Whatever it is, security in Gujarat, particularly in the coastal areas, was ramped up after the State Government received a note from Doval about suspected infiltration by 10 terrorists from the Lashkar-e-Tayyeba and the Jaish-e-Mohammed into India. The Union Government rightly took no chances and put Delhi, Jammu and Kashmir and other places under high alert, besides sending four National Security Guard teams to Gujarat.
Now, the questions. There has been enough talk of boosting coastal security, particularly along the western shoreline, following the serial blasts on 12th March, 1993, and the terrorist attack, beginning on 26th November, 2008, in Mumbai. Despite that, five abandoned Pakistani boats were found in the past three months in Kutch, the last one, by a patrolling team of Border Security Force’s water wing off Koteshwar coast on 4th March. How did they manage to sneak in? Again, referring to the boat found on 4th March, a BSF official reported said, “Prima facie, it seems to be a fishing boat and there was no suspicious material found from it.” In the absence of the BSF arresting, interrogating and investing the men who came by the boat, how could the BSF official be certain that it was just a fishing boat? Was it because no weapon was found on it?
Had the boat carried arms and explosives, how can one be sure that those who had brought these had not taken them away? Also, should the discovery of five abandoned Pakistani boats in the same area of the Gujarat coast in the last three months, not have warranted concern even before Doval’s note rightly caused a flurry? Their occupants could well have fanned out across the country to carry out both terrorist attacks and constitute sleeper cells.
These questions require answers. As for Lt Gen (Retd) Janjua’s alert, it came a day after the boat was found on March 4 which, and particularly the discovery of the earlier boats, raised the possibility of the perpetrators of a major terrorist strike being traced to Pakistan. Hence why not a message which would absolve Islamabad’s civil and military establishments of culpability and also enable it to protest its sincerity in fighting terrorism?
The alert, if it had to be genuinely helpful, ought to have stated the precise targets of the terrorists and the routes they would take and not left India looking for 10 needles in the country’s massive haystacks!
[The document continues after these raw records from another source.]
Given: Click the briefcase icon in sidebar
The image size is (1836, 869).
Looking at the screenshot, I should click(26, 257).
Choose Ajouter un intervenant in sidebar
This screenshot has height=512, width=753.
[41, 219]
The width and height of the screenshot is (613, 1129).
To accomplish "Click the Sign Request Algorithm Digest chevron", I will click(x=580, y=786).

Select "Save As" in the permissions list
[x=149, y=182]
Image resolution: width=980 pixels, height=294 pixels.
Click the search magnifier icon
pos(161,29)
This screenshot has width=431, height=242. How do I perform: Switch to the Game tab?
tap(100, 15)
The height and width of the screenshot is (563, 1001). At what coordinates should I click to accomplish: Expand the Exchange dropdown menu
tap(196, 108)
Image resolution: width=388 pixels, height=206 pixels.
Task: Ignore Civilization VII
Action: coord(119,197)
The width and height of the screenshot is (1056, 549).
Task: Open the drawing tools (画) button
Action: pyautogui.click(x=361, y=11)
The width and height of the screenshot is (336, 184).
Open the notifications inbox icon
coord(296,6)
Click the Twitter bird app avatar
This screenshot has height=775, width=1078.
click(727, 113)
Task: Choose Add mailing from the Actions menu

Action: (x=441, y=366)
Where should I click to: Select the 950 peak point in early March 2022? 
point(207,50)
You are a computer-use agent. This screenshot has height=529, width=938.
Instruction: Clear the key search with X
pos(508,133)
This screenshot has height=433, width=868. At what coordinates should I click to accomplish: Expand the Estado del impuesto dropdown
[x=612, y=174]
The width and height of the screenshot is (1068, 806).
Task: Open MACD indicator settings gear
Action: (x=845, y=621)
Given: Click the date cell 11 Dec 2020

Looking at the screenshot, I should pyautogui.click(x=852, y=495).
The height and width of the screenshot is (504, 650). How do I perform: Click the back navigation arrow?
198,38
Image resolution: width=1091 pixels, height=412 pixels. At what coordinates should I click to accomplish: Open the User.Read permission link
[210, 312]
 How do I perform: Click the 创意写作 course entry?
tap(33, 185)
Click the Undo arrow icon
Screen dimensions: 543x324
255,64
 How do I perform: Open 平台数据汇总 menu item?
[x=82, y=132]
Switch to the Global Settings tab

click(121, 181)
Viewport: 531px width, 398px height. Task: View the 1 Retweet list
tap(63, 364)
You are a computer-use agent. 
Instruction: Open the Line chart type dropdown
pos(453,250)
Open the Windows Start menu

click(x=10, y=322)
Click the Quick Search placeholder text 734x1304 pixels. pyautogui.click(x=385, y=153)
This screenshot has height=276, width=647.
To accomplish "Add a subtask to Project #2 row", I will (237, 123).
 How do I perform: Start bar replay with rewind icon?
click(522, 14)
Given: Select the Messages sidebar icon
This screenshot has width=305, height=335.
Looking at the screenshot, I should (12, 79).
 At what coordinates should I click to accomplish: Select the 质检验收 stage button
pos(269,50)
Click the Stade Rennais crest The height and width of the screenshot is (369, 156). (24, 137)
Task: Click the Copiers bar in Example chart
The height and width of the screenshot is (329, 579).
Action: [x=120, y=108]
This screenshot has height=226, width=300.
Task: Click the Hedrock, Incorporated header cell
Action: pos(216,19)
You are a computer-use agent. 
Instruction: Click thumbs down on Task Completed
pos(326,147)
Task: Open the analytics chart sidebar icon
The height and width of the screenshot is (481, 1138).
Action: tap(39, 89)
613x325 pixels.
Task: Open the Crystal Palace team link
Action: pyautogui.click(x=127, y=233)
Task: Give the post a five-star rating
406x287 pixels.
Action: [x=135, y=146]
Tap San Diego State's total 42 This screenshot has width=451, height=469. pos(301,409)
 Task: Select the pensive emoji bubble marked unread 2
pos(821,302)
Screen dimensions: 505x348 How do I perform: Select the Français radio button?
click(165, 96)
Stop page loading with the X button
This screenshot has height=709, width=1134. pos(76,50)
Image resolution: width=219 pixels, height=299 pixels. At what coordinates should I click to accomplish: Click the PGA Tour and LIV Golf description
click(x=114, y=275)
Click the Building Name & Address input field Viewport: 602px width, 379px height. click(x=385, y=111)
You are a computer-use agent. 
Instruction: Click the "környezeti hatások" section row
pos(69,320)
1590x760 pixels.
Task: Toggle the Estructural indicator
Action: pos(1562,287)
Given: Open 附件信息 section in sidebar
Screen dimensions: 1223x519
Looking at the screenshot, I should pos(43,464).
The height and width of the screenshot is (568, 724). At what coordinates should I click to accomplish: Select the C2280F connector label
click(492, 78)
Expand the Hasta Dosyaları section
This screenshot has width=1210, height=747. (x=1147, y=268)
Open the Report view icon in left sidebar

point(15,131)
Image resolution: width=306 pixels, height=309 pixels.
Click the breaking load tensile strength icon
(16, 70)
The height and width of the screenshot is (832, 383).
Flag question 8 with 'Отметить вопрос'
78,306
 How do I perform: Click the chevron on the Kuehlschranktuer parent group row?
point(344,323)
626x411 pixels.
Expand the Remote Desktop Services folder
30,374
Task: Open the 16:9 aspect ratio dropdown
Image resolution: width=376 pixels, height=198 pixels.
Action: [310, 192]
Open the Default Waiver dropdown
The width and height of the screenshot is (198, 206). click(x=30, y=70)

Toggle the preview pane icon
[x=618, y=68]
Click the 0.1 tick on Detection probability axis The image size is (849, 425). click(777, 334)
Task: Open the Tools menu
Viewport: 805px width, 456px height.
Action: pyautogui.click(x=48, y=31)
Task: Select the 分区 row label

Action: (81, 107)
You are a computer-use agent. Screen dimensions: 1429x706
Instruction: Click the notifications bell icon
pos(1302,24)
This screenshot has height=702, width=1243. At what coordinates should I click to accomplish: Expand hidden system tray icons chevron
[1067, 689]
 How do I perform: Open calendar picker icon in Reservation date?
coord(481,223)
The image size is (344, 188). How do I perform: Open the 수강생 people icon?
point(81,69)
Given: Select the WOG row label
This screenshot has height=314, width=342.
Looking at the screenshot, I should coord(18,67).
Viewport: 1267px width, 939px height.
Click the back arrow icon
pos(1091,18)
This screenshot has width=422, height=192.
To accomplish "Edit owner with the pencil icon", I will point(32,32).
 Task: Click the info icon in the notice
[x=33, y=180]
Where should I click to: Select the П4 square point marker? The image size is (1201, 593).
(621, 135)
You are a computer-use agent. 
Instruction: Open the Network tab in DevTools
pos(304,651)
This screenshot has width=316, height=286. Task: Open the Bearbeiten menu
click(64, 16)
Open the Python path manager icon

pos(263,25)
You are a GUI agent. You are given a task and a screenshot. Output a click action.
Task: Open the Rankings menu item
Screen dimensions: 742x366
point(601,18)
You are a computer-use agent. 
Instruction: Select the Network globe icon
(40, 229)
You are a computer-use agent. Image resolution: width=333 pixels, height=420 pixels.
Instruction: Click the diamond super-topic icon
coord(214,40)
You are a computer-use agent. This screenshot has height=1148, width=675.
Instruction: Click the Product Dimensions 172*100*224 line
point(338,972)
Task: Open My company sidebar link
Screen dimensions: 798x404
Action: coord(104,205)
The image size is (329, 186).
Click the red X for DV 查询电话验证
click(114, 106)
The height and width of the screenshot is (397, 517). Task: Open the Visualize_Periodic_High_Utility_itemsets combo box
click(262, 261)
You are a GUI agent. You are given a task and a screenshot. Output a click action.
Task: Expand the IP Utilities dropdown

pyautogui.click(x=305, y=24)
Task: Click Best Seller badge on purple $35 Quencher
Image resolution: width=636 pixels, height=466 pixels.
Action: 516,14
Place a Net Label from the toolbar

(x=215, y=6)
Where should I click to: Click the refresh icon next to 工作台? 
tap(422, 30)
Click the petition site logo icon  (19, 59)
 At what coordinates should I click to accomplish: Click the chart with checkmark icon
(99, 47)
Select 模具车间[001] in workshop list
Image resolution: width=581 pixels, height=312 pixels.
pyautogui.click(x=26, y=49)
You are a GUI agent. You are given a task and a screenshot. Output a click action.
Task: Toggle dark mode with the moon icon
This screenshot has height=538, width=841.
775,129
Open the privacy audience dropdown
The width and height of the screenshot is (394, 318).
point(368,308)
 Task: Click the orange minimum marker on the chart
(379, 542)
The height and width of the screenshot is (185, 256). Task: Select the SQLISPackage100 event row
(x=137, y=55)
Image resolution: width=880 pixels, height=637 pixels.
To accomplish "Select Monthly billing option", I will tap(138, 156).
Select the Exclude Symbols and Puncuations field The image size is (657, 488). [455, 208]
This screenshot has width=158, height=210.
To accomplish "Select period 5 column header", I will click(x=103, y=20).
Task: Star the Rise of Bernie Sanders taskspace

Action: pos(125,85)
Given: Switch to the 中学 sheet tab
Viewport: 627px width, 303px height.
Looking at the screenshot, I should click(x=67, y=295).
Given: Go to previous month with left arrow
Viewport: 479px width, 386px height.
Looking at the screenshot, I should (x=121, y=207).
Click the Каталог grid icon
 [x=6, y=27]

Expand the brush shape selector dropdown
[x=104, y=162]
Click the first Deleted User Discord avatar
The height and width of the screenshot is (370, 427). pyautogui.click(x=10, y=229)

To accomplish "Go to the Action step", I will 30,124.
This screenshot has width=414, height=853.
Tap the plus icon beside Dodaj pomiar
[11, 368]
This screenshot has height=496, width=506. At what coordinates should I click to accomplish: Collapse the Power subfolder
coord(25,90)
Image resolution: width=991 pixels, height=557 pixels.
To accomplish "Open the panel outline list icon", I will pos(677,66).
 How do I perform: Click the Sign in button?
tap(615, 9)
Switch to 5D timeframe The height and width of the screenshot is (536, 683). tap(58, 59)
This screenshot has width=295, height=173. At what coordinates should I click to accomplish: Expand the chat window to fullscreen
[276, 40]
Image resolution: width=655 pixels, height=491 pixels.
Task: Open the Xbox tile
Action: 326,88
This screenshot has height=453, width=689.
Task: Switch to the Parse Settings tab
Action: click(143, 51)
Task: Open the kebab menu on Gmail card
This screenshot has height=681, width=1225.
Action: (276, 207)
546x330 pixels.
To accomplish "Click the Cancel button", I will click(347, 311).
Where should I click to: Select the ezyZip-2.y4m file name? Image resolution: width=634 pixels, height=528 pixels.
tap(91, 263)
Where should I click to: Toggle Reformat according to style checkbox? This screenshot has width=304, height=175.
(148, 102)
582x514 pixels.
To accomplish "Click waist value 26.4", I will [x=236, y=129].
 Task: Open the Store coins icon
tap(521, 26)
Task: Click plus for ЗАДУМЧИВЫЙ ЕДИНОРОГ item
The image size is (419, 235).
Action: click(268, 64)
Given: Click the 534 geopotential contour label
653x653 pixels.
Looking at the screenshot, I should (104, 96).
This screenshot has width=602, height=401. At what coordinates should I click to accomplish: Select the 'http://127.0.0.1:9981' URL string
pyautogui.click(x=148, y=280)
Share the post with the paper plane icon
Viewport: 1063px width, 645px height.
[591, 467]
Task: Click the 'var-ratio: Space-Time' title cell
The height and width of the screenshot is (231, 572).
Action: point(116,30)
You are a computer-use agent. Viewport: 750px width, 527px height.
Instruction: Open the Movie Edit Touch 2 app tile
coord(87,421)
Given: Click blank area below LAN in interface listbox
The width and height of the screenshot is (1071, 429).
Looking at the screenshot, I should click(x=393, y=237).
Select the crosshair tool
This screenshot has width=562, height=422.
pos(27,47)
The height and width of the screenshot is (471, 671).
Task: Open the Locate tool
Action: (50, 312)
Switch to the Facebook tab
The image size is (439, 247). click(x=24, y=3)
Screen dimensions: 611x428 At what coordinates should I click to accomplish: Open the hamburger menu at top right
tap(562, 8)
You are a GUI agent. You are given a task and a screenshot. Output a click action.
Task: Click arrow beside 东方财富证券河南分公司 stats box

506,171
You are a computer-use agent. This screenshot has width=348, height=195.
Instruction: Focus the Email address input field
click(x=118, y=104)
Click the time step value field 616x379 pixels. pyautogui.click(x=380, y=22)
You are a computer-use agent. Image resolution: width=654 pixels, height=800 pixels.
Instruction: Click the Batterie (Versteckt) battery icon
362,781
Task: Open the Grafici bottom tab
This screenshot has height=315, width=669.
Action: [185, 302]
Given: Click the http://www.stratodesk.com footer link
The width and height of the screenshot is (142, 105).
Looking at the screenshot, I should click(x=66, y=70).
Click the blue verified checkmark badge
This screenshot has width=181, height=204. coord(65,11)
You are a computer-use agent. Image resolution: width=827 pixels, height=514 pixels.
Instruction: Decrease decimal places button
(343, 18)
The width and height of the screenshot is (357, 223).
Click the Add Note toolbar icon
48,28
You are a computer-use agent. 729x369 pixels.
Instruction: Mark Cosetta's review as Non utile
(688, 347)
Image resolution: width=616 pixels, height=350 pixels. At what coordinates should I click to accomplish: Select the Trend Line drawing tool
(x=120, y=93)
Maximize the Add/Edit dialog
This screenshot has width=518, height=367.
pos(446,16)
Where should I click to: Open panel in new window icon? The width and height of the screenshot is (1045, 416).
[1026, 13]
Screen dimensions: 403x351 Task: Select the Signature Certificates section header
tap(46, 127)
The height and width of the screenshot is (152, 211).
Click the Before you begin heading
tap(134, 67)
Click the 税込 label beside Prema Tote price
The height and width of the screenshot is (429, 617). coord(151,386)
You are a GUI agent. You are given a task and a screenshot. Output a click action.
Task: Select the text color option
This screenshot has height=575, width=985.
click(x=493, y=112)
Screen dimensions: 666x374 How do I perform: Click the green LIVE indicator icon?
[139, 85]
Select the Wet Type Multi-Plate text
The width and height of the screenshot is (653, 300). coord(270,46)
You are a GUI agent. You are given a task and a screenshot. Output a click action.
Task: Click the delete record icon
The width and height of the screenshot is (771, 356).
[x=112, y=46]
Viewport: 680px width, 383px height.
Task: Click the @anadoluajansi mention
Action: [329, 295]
As the experience of 26/11 shows, the Pakistani authorities would surely have known the LeT and JeM terrorists’ identities and targets.
Further, Pakistan would have wound up the premises, organisations and publications of the LeT and the JeM and arrested their heads, Hafeez Saeed and Masood Azhar respectively, if it was serious about curbing cross-border terrorism against India. The organisations flourish and the leaders roam free. Nor is there any indication other than the alert, that Pakistan genuinely wants to control terror strikes against India from its soil. In fact, the recent detection of a 30-metre tunnel in the RS Pura sector of the International Border at Jammu and Kashmir, meant for terrorists to sneak into India, indicates just the opposite.